Each entry below is to be copied verbatim.

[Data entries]
Start of Block
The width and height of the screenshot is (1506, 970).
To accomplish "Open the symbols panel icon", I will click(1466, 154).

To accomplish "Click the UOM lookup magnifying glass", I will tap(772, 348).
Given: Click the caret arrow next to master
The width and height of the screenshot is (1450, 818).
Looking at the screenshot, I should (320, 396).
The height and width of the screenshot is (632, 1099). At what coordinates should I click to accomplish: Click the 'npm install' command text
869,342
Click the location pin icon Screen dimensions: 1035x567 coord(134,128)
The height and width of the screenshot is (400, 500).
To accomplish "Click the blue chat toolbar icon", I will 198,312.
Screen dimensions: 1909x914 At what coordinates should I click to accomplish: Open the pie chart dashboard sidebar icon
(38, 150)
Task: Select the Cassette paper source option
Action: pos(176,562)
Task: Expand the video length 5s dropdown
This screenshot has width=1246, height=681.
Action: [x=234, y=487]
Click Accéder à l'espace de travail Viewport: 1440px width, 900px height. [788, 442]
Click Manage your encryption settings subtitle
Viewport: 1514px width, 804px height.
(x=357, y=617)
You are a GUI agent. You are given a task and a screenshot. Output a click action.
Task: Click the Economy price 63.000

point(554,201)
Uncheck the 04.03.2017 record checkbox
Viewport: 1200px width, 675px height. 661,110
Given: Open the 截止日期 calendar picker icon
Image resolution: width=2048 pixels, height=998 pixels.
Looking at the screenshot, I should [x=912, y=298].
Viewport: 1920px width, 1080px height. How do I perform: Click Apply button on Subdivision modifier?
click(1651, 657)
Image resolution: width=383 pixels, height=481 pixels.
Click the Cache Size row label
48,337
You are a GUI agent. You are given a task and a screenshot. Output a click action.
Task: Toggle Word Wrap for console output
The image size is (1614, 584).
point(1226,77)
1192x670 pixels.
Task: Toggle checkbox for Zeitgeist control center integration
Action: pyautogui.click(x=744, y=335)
End of Block
TASK RESPONSE:
The width and height of the screenshot is (1506, 970).
To accomplish "Open the symbols panel icon", I will click(1466, 154).

To accomplish "Click the UOM lookup magnifying glass", I will tap(772, 348).
Given: Click the caret arrow next to master
The width and height of the screenshot is (1450, 818).
Looking at the screenshot, I should (320, 396).
The height and width of the screenshot is (632, 1099). At what coordinates should I click to accomplish: Click the 'npm install' command text
869,342
Click the location pin icon Screen dimensions: 1035x567 coord(134,128)
The height and width of the screenshot is (400, 500).
To accomplish "Click the blue chat toolbar icon", I will 198,312.
Screen dimensions: 1909x914 At what coordinates should I click to accomplish: Open the pie chart dashboard sidebar icon
(38, 150)
Task: Select the Cassette paper source option
Action: pos(176,562)
Task: Expand the video length 5s dropdown
This screenshot has width=1246, height=681.
Action: [x=234, y=487]
Click Accéder à l'espace de travail Viewport: 1440px width, 900px height. [788, 442]
Click Manage your encryption settings subtitle
Viewport: 1514px width, 804px height.
(x=357, y=617)
You are a GUI agent. You are given a task and a screenshot. Output a click action.
Task: Click the Economy price 63.000

point(554,201)
Uncheck the 04.03.2017 record checkbox
Viewport: 1200px width, 675px height. 661,110
Given: Open the 截止日期 calendar picker icon
Image resolution: width=2048 pixels, height=998 pixels.
Looking at the screenshot, I should [x=912, y=298].
Viewport: 1920px width, 1080px height. How do I perform: Click Apply button on Subdivision modifier?
click(1651, 657)
Image resolution: width=383 pixels, height=481 pixels.
Click the Cache Size row label
48,337
You are a GUI agent. You are given a task and a screenshot. Output a click action.
Task: Toggle Word Wrap for console output
The image size is (1614, 584).
point(1226,77)
1192x670 pixels.
Task: Toggle checkbox for Zeitgeist control center integration
Action: pyautogui.click(x=744, y=335)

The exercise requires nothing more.